Much to my surprise - and this was the most important lesson - real life is far more interesting than drunk life. I mean that without any irony or cuteness. Which is more interesting: talking to a guy when you're drunk and exchanging numbers (and whatever else follows) - or meeting someone sober, having a real discussion, finding out things you have in common, building a relationship (romantic or otherwise), all based on the merits of who you both are as people, rather than the temporary person you become when drunk? There is a world of difference between these two experiences. My ego is reluctant to tell you: I never bothered to put this together before the "experiment."

As I was observing these changes within myself, I had a great, big thought along the lines of - God didn't create drunk me. He created sober me. He gave me all the tools and abilities to exist, just as he made me, without the need for any enhancements along the way to bring out the "real" me. Real life is so much more interesting than drunk life because it is the life God intended us to live. All of the thoughts, experiences, emotions and personality traits that make me who I am were chosen by God, for me. To deny or change this, you may as well deny every bit of his creation. The trees aren't good enough, the birds aren't good enough, the flowers aren't good enough...I can fix them, because I know better.
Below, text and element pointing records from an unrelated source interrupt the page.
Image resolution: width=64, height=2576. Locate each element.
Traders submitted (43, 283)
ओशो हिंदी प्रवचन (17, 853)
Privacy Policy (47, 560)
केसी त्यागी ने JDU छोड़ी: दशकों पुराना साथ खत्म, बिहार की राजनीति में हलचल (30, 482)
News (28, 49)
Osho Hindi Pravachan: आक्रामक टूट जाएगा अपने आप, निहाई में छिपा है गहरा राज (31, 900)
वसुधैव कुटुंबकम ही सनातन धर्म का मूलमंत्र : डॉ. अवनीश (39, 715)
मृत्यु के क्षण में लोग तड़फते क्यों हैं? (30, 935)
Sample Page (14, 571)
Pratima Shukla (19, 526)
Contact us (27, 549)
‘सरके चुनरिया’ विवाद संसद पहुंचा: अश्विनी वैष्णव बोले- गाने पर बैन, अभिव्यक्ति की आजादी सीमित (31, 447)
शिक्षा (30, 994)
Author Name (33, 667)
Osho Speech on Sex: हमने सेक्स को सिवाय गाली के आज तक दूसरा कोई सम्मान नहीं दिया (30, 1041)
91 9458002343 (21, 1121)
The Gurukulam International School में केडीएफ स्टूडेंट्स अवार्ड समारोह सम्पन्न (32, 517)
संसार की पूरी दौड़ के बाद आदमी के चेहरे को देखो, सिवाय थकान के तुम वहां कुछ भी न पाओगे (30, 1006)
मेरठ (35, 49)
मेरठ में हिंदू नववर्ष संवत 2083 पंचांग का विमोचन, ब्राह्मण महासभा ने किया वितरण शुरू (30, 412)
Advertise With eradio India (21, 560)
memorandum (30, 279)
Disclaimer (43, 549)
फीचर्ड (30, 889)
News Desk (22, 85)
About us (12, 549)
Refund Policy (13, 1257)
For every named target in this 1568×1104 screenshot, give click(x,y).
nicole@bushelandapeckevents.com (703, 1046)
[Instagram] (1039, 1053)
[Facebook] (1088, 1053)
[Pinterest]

I in no way believe alcohol is bad or evil, but I do believe using substances to obliterate our real selves in order to be liberated to something else, whatever that is, will never be an authentic way to live. It simply cannot be. It is a negation of who God created you to be; anxiety, flaws, lack of confidence, emotional baggage, neuroses and all. That's the real you. Why abandon it? Why mask it, or subdue it? It is still there when you wake up. Rather than run away from it, you have the option to come out and meet it, and perhaps even change it. In the very least, to try and love it with a real love.

I don't drink much anymore. The appeal is no longer there. However, I am endlessly fascinated by real life - by real love and relationships, and the way God works, the beauty of every day existence and the endless opportunities we have to meet other people in a very real way and grow. And opportunities to meet our real selves, as well: it is a never-ending wonder to learn the things I am capable of. True freedom will never be found in substances. True freedom comes only from building a relationship with God and keeping him at the center of your life and watching how he works for you and in you. And not only that, but building a relationship with yourself, one built on an understanding of the uniqueness God has very specifically endowed you with. This is what's real, and this is all you get to take with you. If we busy ourselves with seeking distraction, we will miss what God intended us to be. Thank God I woke up to that fact.

There are so many false gods to serve in this life and day after day we get to make the choice and learn the lesson - who will I serve?